- **Work to complete**
Please find the line that holds "Where should I" below and reproduce it, along with every line after it through the end, exactly and without pictures.

- **Dataset entries**
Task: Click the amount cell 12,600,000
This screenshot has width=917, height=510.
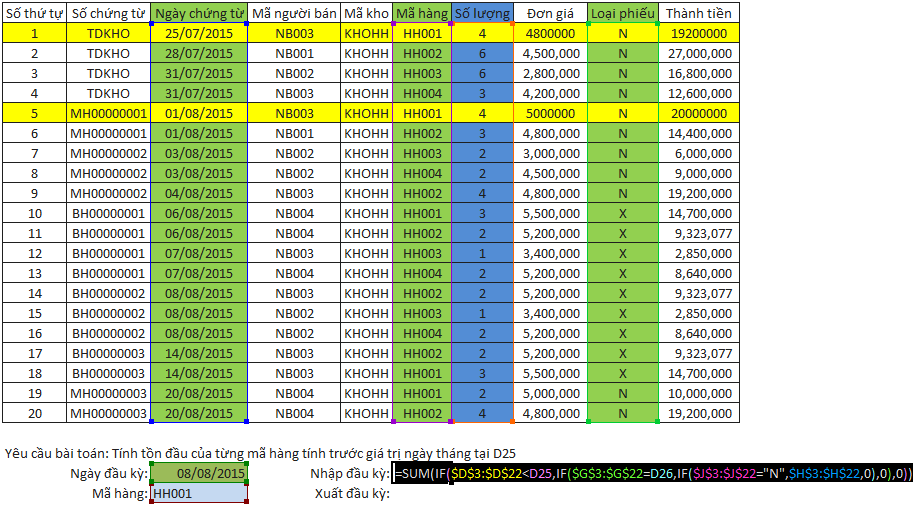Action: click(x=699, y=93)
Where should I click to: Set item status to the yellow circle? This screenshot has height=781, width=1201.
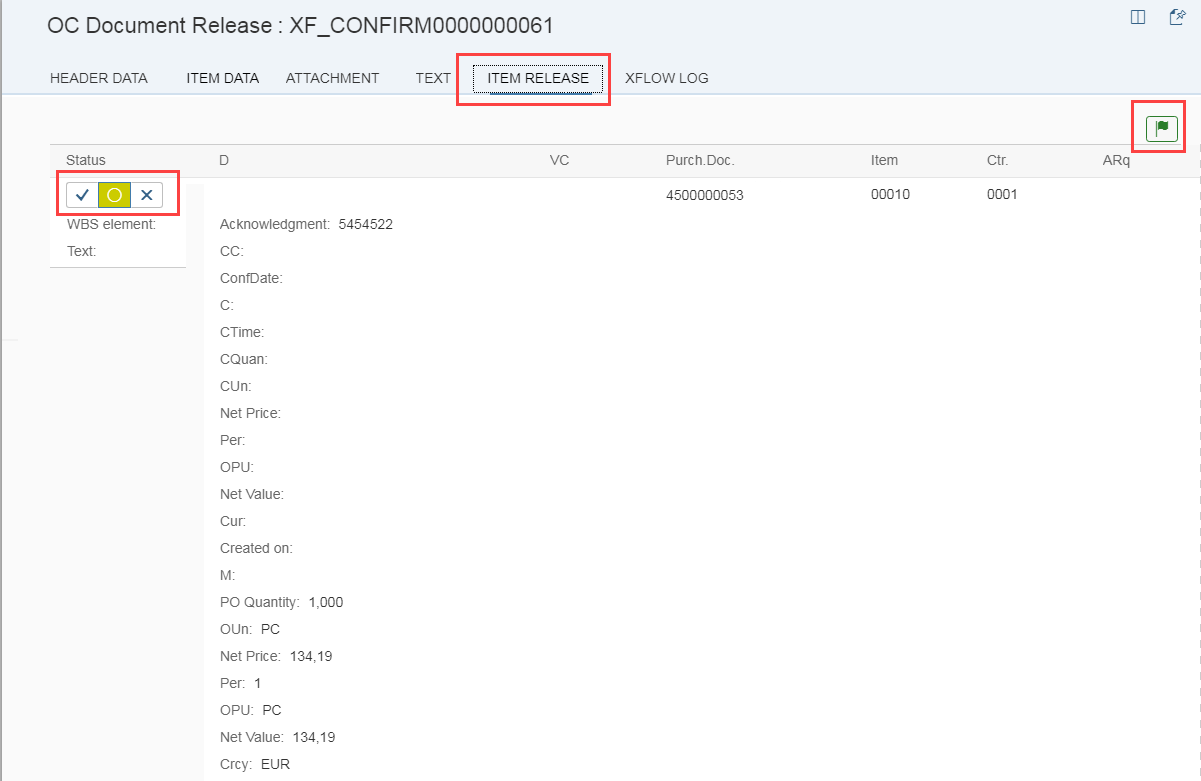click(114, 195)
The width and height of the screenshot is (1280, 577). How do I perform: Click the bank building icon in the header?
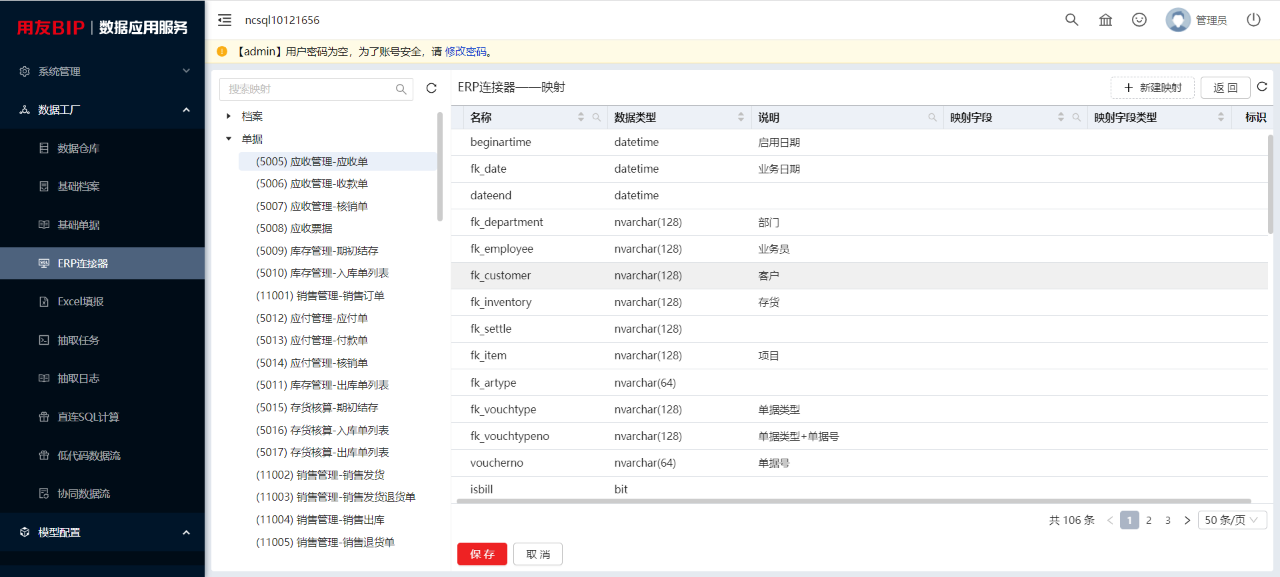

- **Response area**
Where should I click to: Set item status to the yellow circle? This screenshot has height=781, width=1201.
click(114, 195)
The width and height of the screenshot is (1280, 577). How do I perform: Click the bank building icon in the header?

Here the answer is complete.